Historians have recorded that the Merchants of Baltimore including Jonathan Plowman Jr. made their ships into privateers and enriched them and the town with the spoils of British commerce.

By 1778 the colonists of Baltimore gathered to sign a declaration of allegiance to the United States of America. Jonathan Plowman signed proudly as did his sons on hand. Some were away serving the cause and names were simply written in; now the DAR (Daughters of the Revolution) won't accept this as proof of service. This same year many factories were established in and around the Baltimore area to provide the goods that the merchants like Plowman could no longer get from abroad and had been prohibited from making in the Americas by the British. Life for merchants such as Jonathan Plowman was hard, with a requirement to register their ships in Annapolis before leaving or arriving in Baltimore. In 1780 they finally rectified this hardship with a Customs Office in Baltimore.

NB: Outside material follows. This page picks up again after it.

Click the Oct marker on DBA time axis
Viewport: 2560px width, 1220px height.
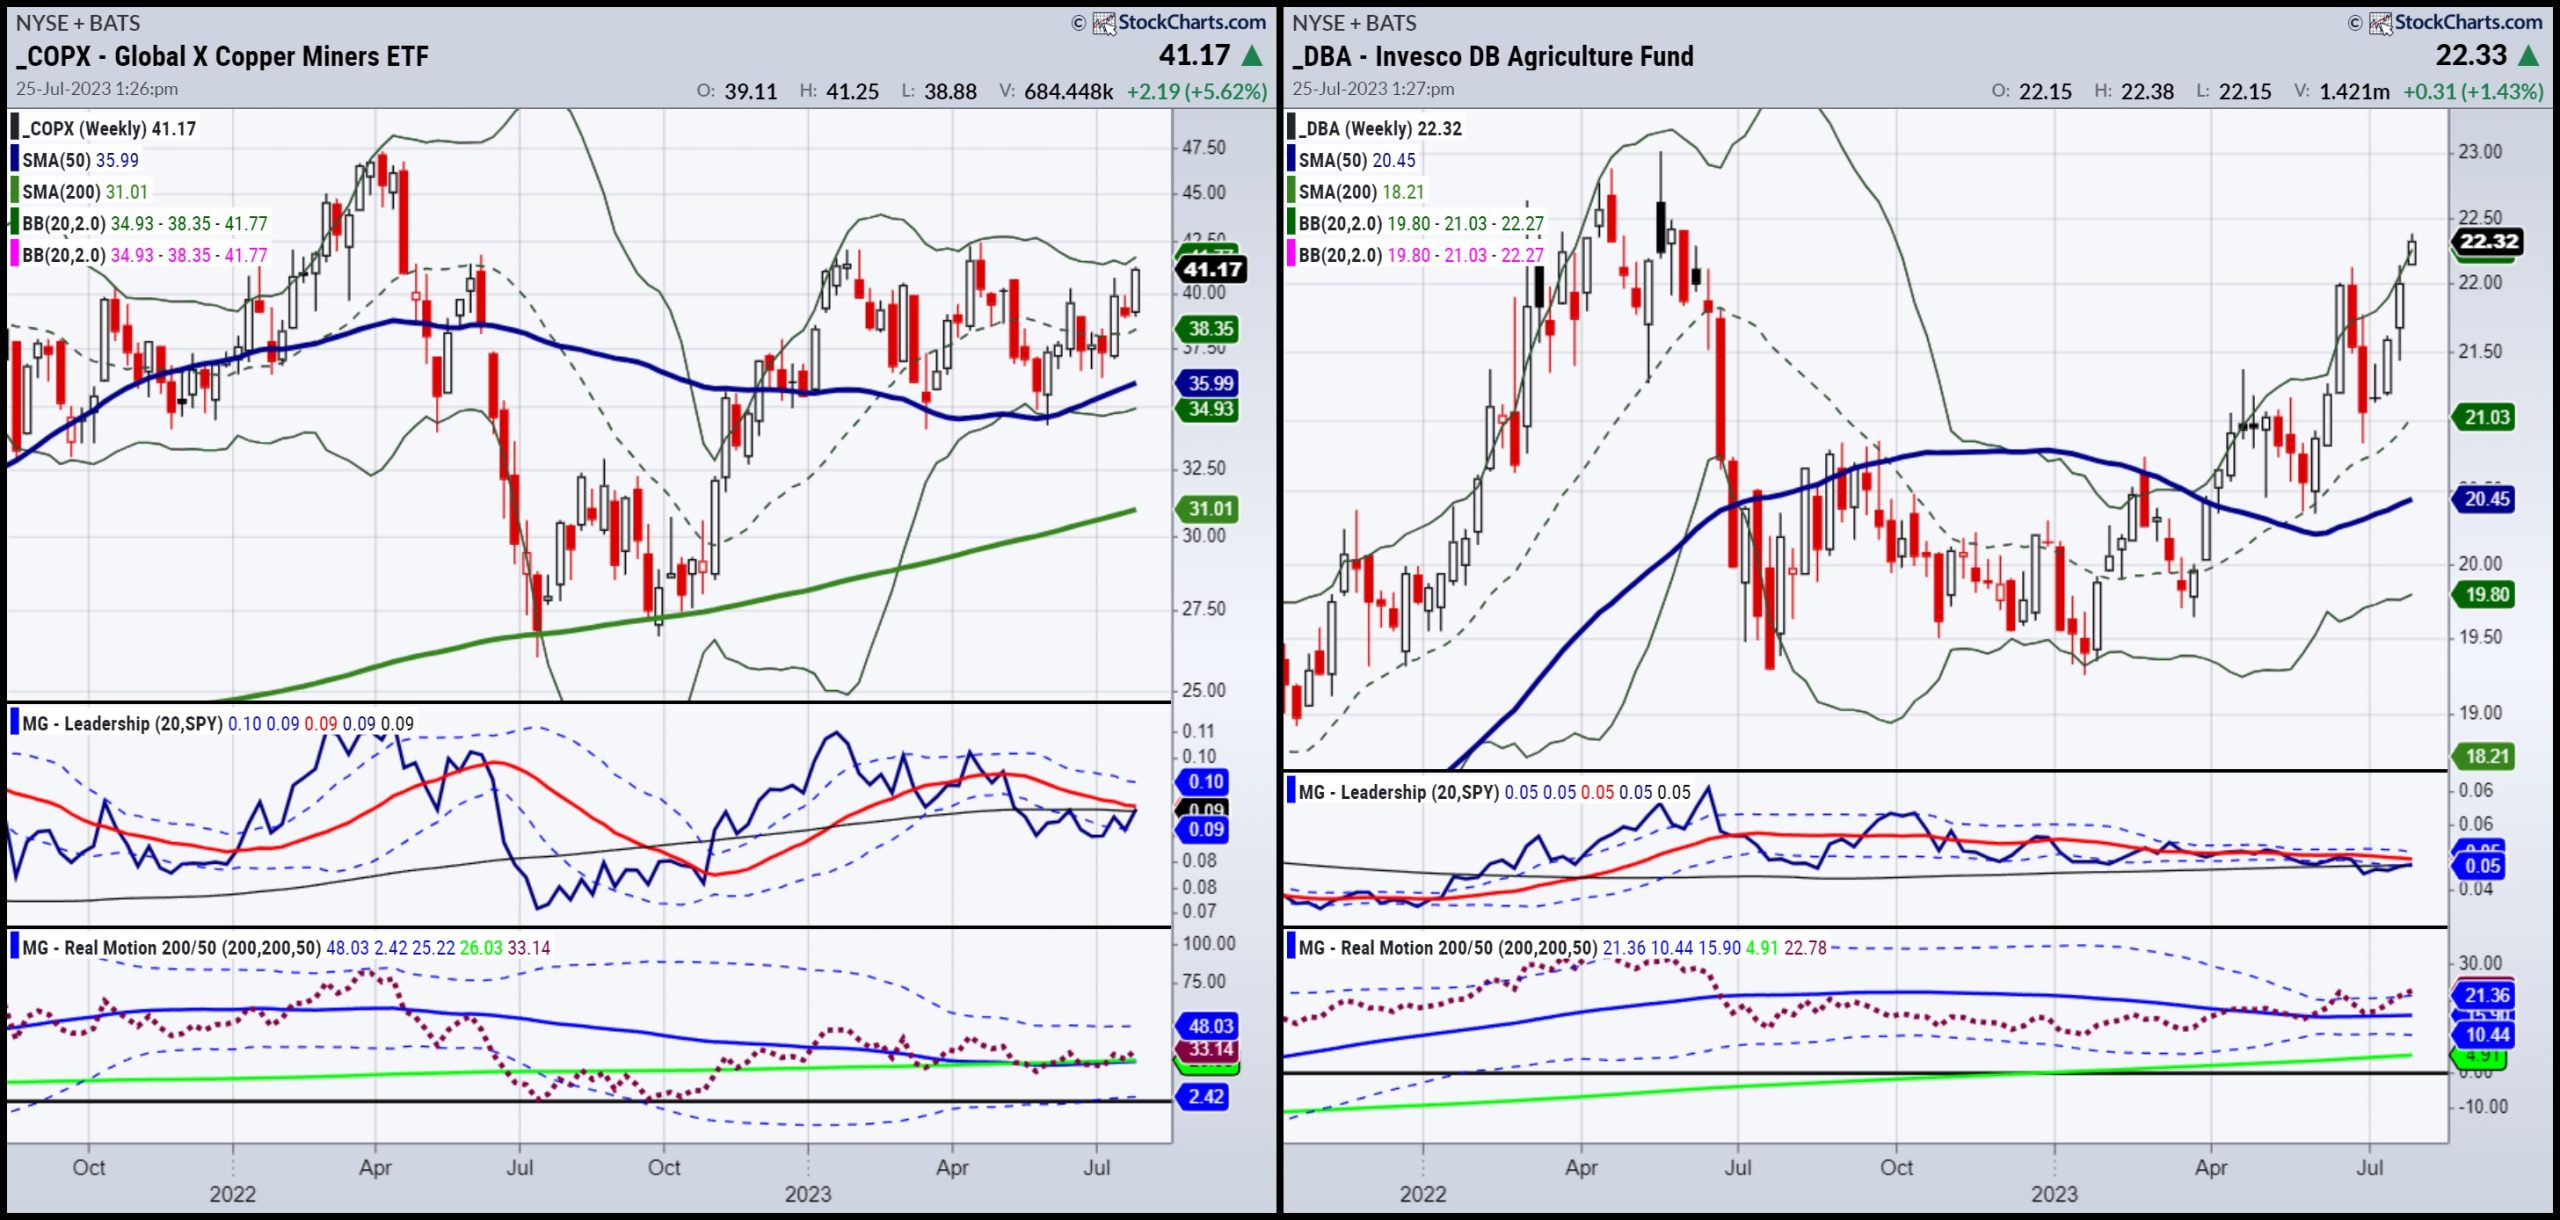coord(1895,1167)
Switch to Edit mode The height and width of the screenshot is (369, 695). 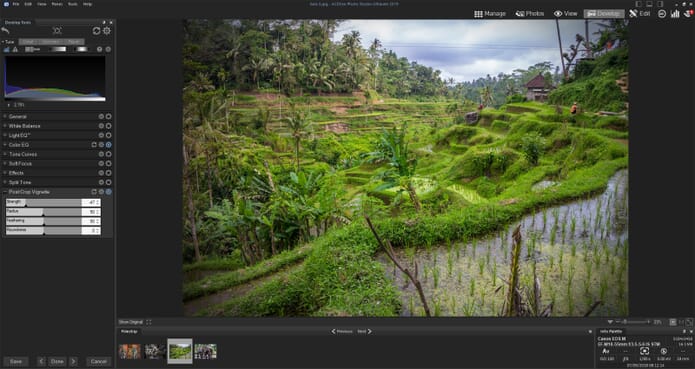(640, 14)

In September 1781, General George Washington passed through Baltimore, on his way to Yorktown; on which occasion the town was illuminated, and an address presented on behalf of the citizens. Jonathan Plowman and his fellow merchants stepped in again when, on the march south, Lafayette's detachment passed through so destitute that a £2000 credit from the merchants was given to obtain clothing for them on Lafayette's account. The ladies were, as usual, active in the matter, and the detachment was soon comfortably clad. On February 6, 1782 Richard Plowman Ensign, belonging to the Soldiers Delight Battalion of Militia in Baltimore County, along with others were on hand at the assembly to collect the Battalion's pay. On April 21, 1783, a suspension of hostilities with Great Britain was celebrated by all.

==The family after the war==

1783 tax rolls for Baltimore show how well Jonathan Plowman and his family were doing. All were listed in the BA Pipe Creek Hundred. Twenty-four-year-old son Edward owned 196 acre in the aptly named Plowman's Park. Thirty-two-year-old son James owned 150 acre in Jonathan's Meadow. Son John owned 180 acre in Plowman's Fancy. Son Jonathan Plowman III, 29, owned 196 acre and Jonathan Plowman himself owned 339 acre also in Plowman's Park. Seems to show that many of his sons had gone into the family business of developing land. Son Richard would show up in Pennsylvania's tax records owning 100 acre in 1789 in Huntingdon County. From 1800 on more of the family would move to Pennsylvania as well spreading across Huntingdon, Blair and Bedford County, most living in or near the cities of Altoona and Holidaysburg. Many descendants still live there. Thomas Price Plowman would move to Kansas and had nieces and nephews follow later as well. Some family members remained in Baltimore and would fight to defend the town from the British once again during the War of 1812.

The 1790 census finds four Plowman heads of household all living in the Patapsco lower hundred. Sons Edward, James, and Jonathan Plowman III who is misidentified as an Also Jonathan Plowman is listed as a head of household.

Jonathan Plowman died at age 78 in October 1795.